[Dataset entries Boundary: Start]

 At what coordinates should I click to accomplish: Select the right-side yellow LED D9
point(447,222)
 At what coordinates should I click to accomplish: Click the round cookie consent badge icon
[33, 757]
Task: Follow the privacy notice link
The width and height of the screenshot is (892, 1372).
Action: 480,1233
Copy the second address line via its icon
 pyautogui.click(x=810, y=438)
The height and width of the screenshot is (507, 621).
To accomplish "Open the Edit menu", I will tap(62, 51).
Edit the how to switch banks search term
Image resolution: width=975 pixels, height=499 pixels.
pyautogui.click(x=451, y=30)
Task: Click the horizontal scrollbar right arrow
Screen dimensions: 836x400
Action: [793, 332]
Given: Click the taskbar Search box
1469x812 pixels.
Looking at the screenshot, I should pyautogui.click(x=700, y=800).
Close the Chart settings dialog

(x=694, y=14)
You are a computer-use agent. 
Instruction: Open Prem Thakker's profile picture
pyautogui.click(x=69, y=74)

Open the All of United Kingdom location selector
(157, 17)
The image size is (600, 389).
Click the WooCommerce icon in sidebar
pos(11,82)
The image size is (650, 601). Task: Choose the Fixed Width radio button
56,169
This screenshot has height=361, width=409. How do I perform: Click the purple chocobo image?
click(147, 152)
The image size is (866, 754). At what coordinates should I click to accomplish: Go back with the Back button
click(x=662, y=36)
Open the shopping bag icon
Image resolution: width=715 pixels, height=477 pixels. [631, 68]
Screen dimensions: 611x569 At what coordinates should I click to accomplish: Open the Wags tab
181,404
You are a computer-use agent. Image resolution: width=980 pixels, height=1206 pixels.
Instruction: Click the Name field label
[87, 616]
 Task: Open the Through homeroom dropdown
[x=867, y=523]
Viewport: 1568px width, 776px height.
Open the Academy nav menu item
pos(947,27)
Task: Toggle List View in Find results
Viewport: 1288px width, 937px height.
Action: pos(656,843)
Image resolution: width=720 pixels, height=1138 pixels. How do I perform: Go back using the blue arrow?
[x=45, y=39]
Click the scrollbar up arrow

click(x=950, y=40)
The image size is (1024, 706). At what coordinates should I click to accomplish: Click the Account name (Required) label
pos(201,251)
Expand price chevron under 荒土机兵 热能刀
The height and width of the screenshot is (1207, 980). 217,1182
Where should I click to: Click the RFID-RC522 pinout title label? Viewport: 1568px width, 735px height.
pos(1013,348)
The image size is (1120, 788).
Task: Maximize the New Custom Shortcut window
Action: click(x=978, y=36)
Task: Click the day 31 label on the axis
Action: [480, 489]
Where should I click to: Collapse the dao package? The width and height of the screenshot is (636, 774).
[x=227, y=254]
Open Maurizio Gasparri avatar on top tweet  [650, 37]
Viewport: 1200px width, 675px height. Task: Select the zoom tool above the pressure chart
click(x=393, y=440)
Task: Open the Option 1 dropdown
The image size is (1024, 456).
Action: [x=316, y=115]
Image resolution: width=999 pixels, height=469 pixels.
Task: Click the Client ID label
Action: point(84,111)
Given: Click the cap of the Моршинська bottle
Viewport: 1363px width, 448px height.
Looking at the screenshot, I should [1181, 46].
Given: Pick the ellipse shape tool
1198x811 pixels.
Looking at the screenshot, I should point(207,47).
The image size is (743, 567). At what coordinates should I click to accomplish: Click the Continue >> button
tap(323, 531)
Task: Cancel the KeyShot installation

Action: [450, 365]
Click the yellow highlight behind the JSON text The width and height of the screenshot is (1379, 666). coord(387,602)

[Dataset entries Boundary: End]

Brief |
Using the entries, return every line where the word "Given" can be found.

Task solution |
Given: Click the taskbar Search box
Given: Click the cap of the Моршинська bottle
Given: Pick the ellipse shape tool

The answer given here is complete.